The Chevrolet Volt, launched at this year's Detroit Motor Show, combines battery power with a conventional engine in a system that uses no fuel for the first 40 miles of driving.
The car's battery pack will consist of hundreds of lithium ion modules, mounted in a two-metre long array on the centre line of the chassis.
Michigan-based Compact Power and German firm Continental Automotive Systems will develop the modules.
The battery is just one way the Volt can use power, however; GM is also developing fuel cell technology and the internal combustion engine could be a unit fuelled by conventional petrol, diesel, biodiesel, pure ethanol or a blend of ethanol and petrol.

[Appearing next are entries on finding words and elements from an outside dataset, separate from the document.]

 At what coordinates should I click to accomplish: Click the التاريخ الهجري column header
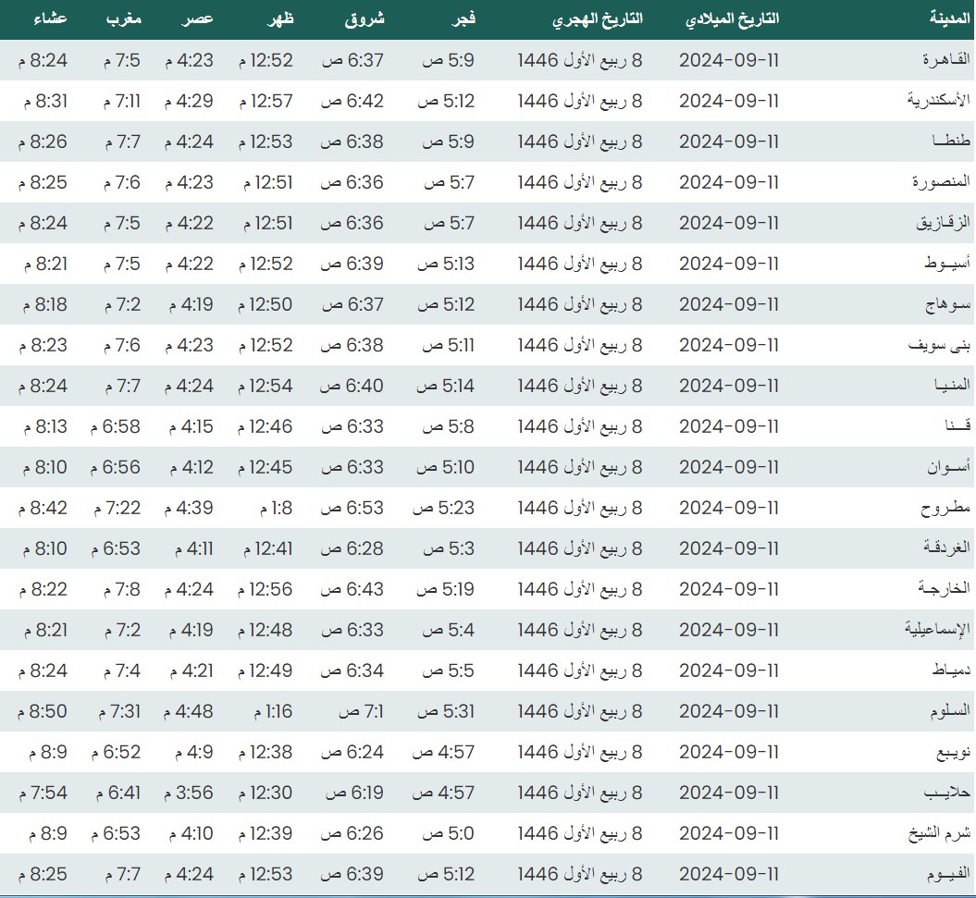click(597, 18)
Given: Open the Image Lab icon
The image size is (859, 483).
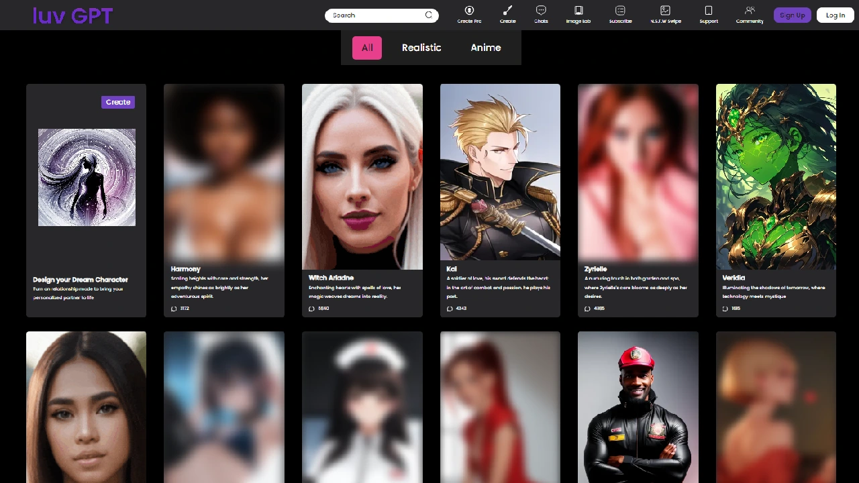Looking at the screenshot, I should pyautogui.click(x=578, y=11).
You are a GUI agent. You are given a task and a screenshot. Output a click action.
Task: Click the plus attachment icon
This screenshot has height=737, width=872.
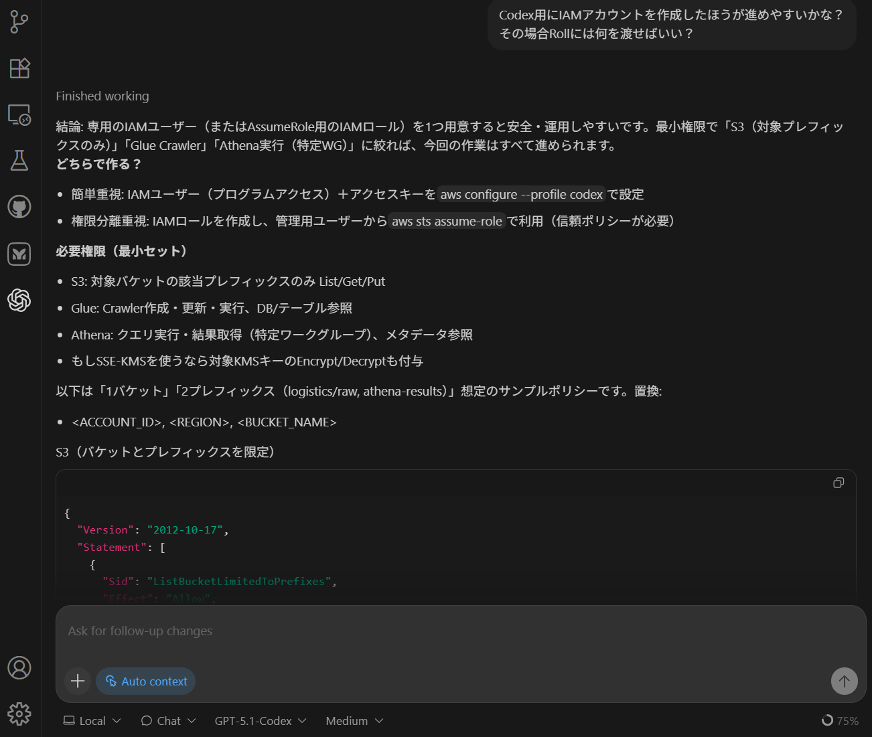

The Volt is part of GM's overall strategy to 'take the car out of the energy and environment debate,' said Chris Borroni-Bird, director of advanced technology vehicle concepts. 'The long-term goal is power from a hydrogen fuel cell,' he said.
Both batteries and fuel cells have pros and cons, he added: fuel cells have a better range and are quick to refuel, and batteries are more durable and affordable. However, Borroni-Bird said, GM is confident it can make a fuel cell with a 300 miles range, durable over 150,000 miles of driving, for a cost of $25/kW of power, by 2010.
The switch to electric power will also allow the control systems of cars to be completely redesigned, with by-wire systems replacing brakes and mechanical steering.